Thomas King, Guerneville banker and real estate broker, dies at 82

Thomas King descended from one of Sonoma County’s most important early families. The retired banker and real estate broker died Sept. 14.|

Retired banker Thomas Nelson King, a Guerneville native who drew his surname from one of the lower Russian River region’s most prominent and deeply rooted families, died Sept. 14.

King, who worked for both the former Bank of Sonoma County and WestAmerica Bank, and who declined an offer to become CEO of what would become the disgraced and internally looted Centennial Savings and Loan, was 82.

Among his ancestors were a grandfather and three great-uncles who came to Sonoma County from Ontario, Canada, in 1875.

One great-uncle, also named Thomas King, co-owned the King-Starret Mill in Monte Rio, one of the county’s largest 19th century redwood mills. A second, William King, ran the 2,000-acre King Ranch on Cazadero’s King Ridge Road and served on the Sonoma County Board of Supervisors.

Thomas Nelson King was fresh from college when the Bank of Sonoma County hired him as a teller in its Guerneville Branch in 1958. He ascended rapidly to branch manager and, upon the bank’s merger with WestAmerica in the early 1970s, was made a vice president in charge of the Sebastopol branch.

His son, Thomas G. “Greg” King of Arcata, said that in 1980 “a group of well-heeled businessmen” invited him to become chief executive of a savings-and-loan they were about to launch.

Fortunately, Greg King said, his dad passed on the offer. “By 1990,” recalled the son in Humboldt County, “Centennial Savings and Loan had become a poster child for nearly 500 illegitimate thrifts that, under the Reagan Administration’s deregulation schemes, robbed millions of depositors of their savings before going belly-up.”

Greg King added, “Several Centennial officers and directors were indicted for fraud and drug money laundering, including Russian River locals. Tom was not among them.”

Thomas Nelson King was born in Monte Rio on April 13, 1934, to Thomas William King and Evelyn Nelson King.

Said son Greg King, “In 1935, Tom, in his mother’s arms, rode the last train from Guerneville to Santa Rosa - a train his father, who was born in Monte Rio in 1903, rode to attend school at Santa Rosa High. When he was 4, Tom and his family moved to Guerneville.”

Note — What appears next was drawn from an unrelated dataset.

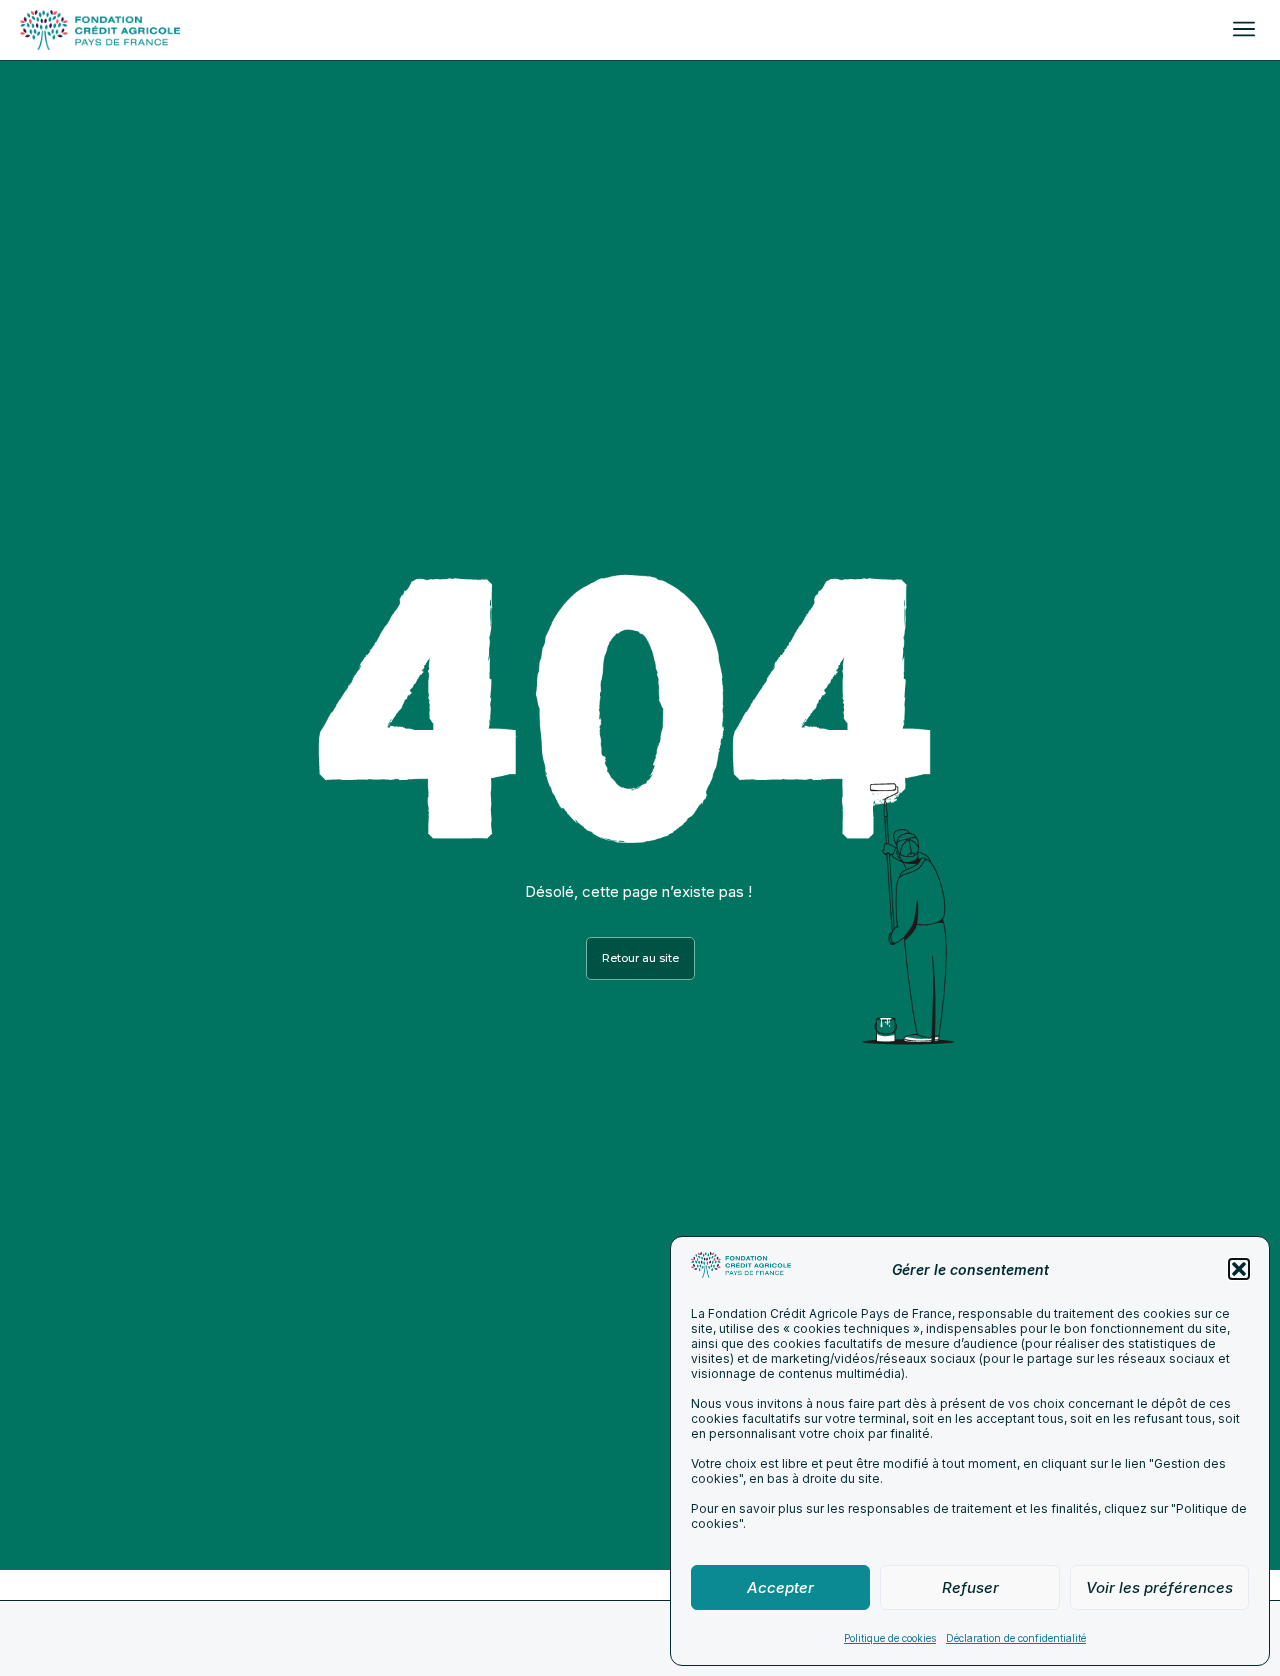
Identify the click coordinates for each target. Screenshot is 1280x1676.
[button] (1239, 1269)
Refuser (970, 1587)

King attended river-area schools and graduated from Sebastopol’s Analy High. He served two years in the Army, then used the G.I. Bill to study at San Jose State College, earning a bachelor’s degree in 1958.

It was at San Jose that he met and fell in love with Jessie Caster. They married in July of 1958, settled in Guerneville and started a family. They’d been married for 32 years when Jessie King, a teacher at Guerneville Elementary School, died in 1990.

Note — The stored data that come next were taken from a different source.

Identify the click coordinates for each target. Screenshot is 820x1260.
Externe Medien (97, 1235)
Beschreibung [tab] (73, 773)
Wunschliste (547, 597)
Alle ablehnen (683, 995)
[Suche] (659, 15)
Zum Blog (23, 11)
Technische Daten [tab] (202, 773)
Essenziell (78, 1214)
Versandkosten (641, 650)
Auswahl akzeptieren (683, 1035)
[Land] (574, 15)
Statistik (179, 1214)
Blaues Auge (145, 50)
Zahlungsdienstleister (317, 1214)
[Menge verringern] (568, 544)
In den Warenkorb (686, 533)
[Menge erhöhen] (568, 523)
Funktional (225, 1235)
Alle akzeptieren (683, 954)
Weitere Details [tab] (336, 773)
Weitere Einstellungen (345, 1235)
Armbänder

Tom King worked about 20 years in banking and left the field, his son said, upon becoming disillusioned with “the crassness and dishonesty that accompanied the era’s infusion of wealth into Sonoma County, especially in the financial sectors.”

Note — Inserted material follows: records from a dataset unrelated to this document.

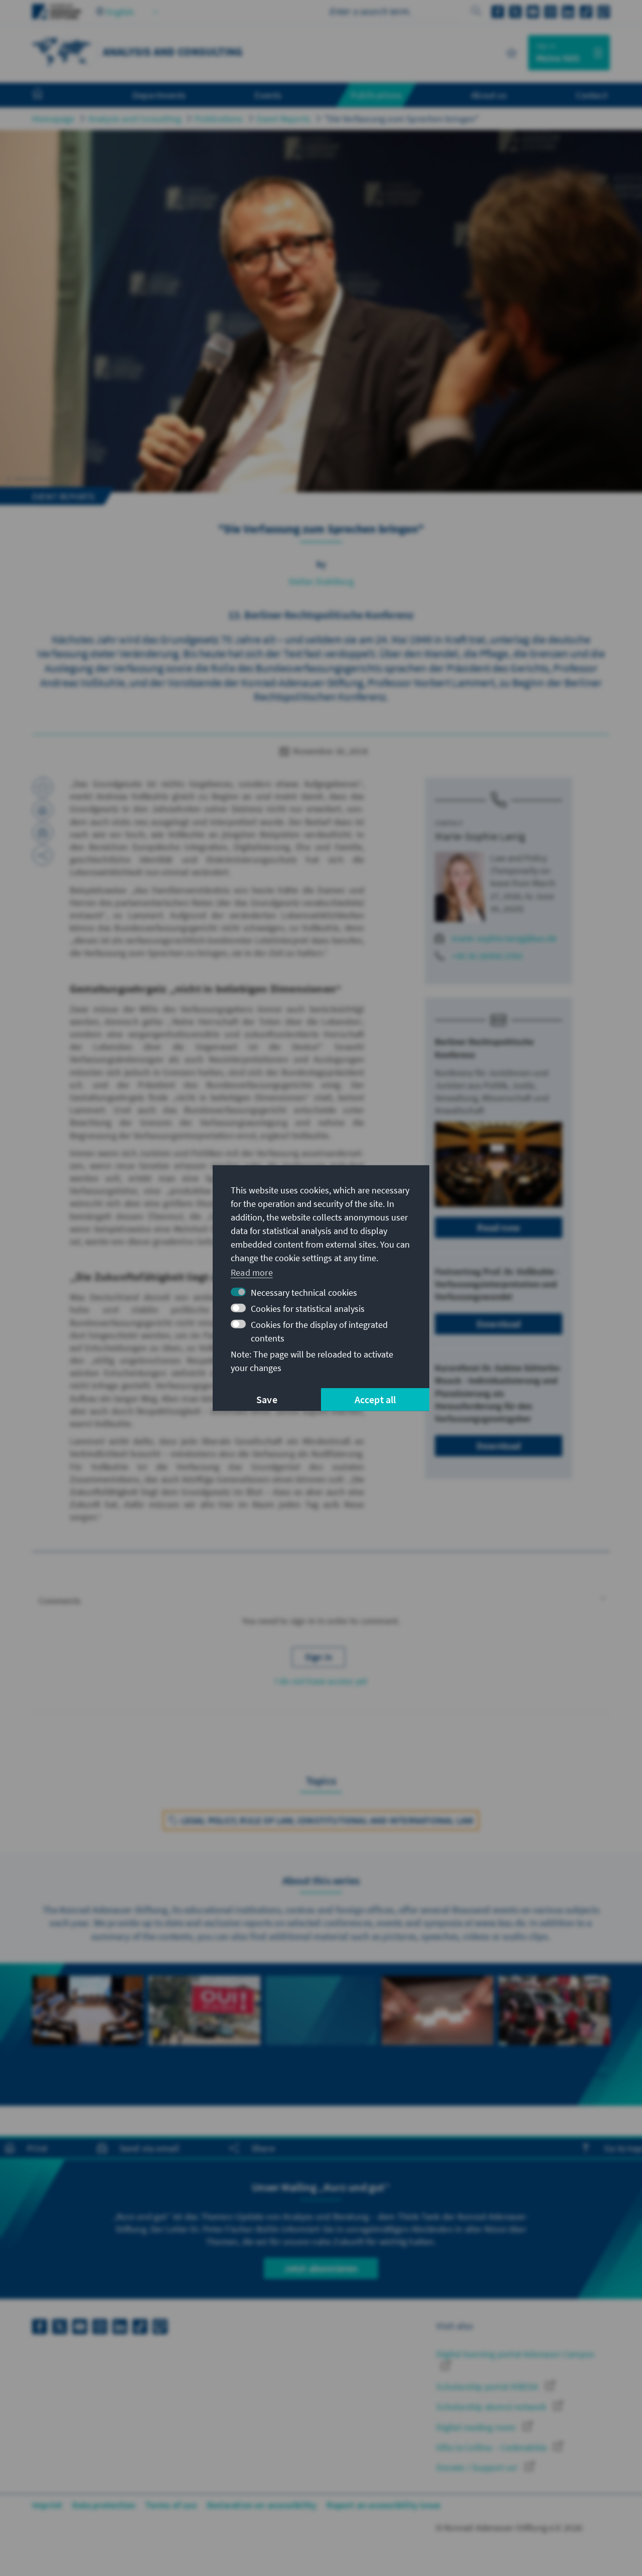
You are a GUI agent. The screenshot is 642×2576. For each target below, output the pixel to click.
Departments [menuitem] (159, 95)
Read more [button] (252, 1272)
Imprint (47, 2505)
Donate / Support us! (478, 2467)
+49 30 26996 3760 (486, 956)
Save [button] (266, 1399)
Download (498, 1323)
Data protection (103, 2505)
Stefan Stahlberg (321, 581)
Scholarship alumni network (492, 2406)
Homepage (53, 118)
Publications (219, 118)
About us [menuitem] (489, 95)
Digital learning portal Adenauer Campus (515, 2354)
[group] (87, 2034)
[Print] (43, 810)
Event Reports (284, 118)
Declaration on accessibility (262, 2505)
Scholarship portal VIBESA (488, 2386)
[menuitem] (47, 95)
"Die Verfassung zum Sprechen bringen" (401, 118)
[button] (321, 1601)
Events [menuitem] (268, 95)
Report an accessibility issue (383, 2505)
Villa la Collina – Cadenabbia (492, 2447)
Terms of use (170, 2505)
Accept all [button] (375, 1399)
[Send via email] (43, 833)
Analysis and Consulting (135, 118)
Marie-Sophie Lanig (480, 836)
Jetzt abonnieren (321, 2268)
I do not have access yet (321, 1681)
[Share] (43, 855)
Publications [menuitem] (376, 95)
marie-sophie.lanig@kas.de (504, 938)
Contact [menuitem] (591, 95)
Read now (498, 1227)
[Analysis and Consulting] (62, 51)
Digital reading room (477, 2427)
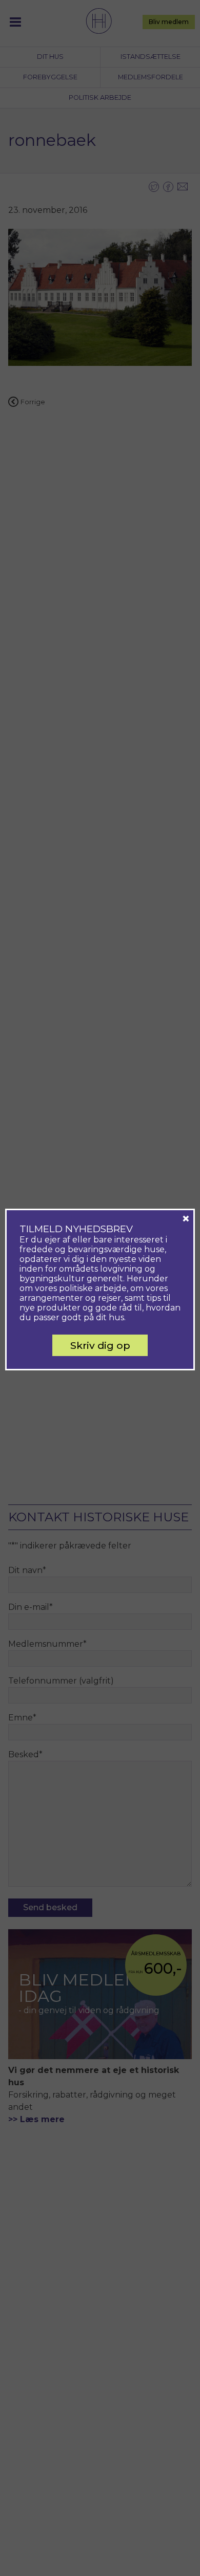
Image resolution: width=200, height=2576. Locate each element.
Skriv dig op (100, 1345)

In the early 1980s, following his decision not to join up with the future felons who founded Centennial Savings and Loan, he opened Tom King Realty in Guerneville. He later purchased the river town’s Fleming Insurance.

He retired at a young age - 57. Then he traveled with friend Gail Culverwell and exercised his love of cooking, dining out and cheering the San Francisco Giants and 49ers.

King also was for many years an avid runner, competing in the Bay to Breakers, Hawaii’s Pineapple Run and other runs. He “loved the ocean, enjoyed hiking and had a deep appreciation for the outdoors.”

In addition to his son in Arcata, King is survived by daughters Laura Mattos of Petaluma and Anna King Heidinger of San Rafael, sister Barbara Hoffmann of Guerneville and five grandchildren.

A celebration of his life will be held at 11 a.m. on Oct. 6 at the Community Church in Guerneville.

His family suggests memorial contributions to Stewards of the Coast and Redwoods, stewardscr.org or P.O. Box 2, Duncans Mills 95430.